Condamnés pour avoir brulé vif un homme: Double appel dans une affaire d’homicide volontaire

Un double appel a été interjeté par le parquet et la défense de huit mis en cause dans une affaire d’homicide volontaire avec préméditation, non déclaration de crime et non-assistance à personne en danger. Parmi les prévenus qui avaient comparu, en ce début d’année devant le Tribunal criminel de première instance de la Cour d’Oran, cinq sont issus d’une même famille, à savoir quatre frères et leur oncle paternel.
Rappelons que lors du premier procès, et suite aux délibérations, les deux principaux accusés, deux frères, B.S. et B.B., avaient été condamnés à 20 ans de réclusion criminelle alors que trois autres mis en cause, devant également répondre du premier chef d’inculpation, avaient été acquittés. Par ailleurs les peines d’une année et 18 mois ont été retenues contre les trois prévenus accusés de non dénonciation de crime et non-assistance à personne en danger. Cette affaire s’était déroulée, en 2020 dans la commune d’Oued Tlélat. Les éléments de la gendarmerie nationale venaient de recevoir un appel signalant un crime d’une rare cruauté. En effet, on leur avait annoncé qu’une personne venait de périr à l’intérieur d’une voiture qui avait été incendiée au niveau d’une ferme de la région.
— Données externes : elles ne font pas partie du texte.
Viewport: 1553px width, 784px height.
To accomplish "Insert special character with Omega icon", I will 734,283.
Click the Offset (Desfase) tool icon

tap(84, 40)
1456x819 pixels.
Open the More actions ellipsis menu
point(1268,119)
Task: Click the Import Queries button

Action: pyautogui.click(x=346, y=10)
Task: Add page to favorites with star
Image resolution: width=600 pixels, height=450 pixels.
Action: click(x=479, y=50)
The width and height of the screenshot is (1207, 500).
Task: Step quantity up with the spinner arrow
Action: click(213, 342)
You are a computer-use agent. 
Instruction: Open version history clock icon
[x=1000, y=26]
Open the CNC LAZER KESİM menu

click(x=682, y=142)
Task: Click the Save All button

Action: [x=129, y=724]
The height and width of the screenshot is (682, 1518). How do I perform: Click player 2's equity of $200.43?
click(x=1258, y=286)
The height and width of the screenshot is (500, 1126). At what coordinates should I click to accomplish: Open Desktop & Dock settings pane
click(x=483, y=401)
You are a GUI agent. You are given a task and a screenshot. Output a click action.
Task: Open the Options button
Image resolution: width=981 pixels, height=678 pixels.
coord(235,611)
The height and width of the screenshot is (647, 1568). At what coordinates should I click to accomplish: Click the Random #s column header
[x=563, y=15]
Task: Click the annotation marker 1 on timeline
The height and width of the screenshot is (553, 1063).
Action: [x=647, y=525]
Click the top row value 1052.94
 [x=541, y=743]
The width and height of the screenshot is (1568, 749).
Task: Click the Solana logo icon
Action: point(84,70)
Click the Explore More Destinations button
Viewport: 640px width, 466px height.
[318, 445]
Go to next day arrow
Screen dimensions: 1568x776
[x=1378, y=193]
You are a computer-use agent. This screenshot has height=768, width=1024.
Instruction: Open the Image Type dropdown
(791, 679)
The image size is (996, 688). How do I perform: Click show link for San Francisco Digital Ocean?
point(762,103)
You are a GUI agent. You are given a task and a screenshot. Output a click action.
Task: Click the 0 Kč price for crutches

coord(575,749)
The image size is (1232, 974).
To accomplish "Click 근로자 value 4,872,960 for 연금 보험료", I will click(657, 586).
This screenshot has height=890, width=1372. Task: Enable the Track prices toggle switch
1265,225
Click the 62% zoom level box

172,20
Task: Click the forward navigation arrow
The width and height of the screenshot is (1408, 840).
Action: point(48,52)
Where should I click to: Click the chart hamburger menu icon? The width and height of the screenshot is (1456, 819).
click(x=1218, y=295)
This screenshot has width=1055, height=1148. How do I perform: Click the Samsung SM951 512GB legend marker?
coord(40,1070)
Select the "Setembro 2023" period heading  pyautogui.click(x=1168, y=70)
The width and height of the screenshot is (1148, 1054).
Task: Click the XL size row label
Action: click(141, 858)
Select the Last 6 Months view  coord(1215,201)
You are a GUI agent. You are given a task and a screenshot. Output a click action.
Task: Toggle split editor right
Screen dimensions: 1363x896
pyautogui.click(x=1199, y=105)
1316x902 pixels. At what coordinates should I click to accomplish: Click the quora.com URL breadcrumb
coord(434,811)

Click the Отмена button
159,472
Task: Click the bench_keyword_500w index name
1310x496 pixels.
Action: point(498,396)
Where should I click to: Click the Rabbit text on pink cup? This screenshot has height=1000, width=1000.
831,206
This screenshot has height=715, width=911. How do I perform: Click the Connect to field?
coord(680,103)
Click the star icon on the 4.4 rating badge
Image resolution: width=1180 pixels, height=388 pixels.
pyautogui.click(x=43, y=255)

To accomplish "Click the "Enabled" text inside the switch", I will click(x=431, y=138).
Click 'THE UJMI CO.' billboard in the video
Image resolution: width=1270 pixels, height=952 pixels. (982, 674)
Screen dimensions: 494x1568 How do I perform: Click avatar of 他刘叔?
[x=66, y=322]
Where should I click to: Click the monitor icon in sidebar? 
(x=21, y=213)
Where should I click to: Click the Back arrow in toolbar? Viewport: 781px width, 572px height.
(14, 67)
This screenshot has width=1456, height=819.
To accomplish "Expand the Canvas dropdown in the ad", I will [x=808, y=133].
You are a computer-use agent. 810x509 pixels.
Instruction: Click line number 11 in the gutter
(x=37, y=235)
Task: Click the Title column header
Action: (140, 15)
Se rendant sur les lieux, les gendarmes allaient découvrir l’horreur. La dépouille d’un homme calciné et dénudé se trouvait à l’intérieur d’un véhicule dont toutes les portières avaient été condamnées. A proximité de la voiture, se trouvaient les vêtements de la victime également brulés, et un peu plus loin, deux briquets et un jerrican ayant contenu de l’essence ainsi que les traces d’un corps qu’on avait trainé. Les frères B sont les principaux suspects suite au témoignage de l’épouse de la victime qui avait déclaré qu’un différend opposait le défunt à cette fratrie à propos d’un lot de terrain. Elle avait expliqué que la justice avait au préalable tranché sur ce sujet donnant raison à son mari. Une décision qui n’a pas été du goût des accusés qui avaient juré de se faire justice. Elle avait ajouté qu’une partie de ce terrain avait été loué par son défunt mari à une tierce personne qui s’était rétracté par la suite devant les menaces de représailles des frères B. Craignant pour sa vie, le locataire s’en ira après avoir demandé à la victime de le rembourser.
Par ailleurs, cette enquête avait révélé qu’au moment de ces faits, la victime avait alerté le voisinage mais personne ne l’a secouru. Les quatre frères avaient été arrêtés de même que leur oncle et furent confronté à ces griefs. Ces derniers, face à ces accusations, avaient nié les faits portés à leur encontre. A la barre, lors du premier procès, ils avaient adopté le même comportement en réfutant les chefs d’accusation retenus contre eux. Trois des mis en cause avaient déclaré avoir trouvé la victime dénudée et brulée, mais avaient eu peur d’alerter les autorités. Ils avaient affirmé que lors de son agonie, la victime avait désigné les frères B comme étant responsables de ces faits. Lors de ce même procès, le représentant du ministère public, mettant le point sur la barbarie de cet acte, avait requis la perpétuité contre les cinq membres de cette famille et demandé cinq ans de réclusion contre les trois derniers prévenus.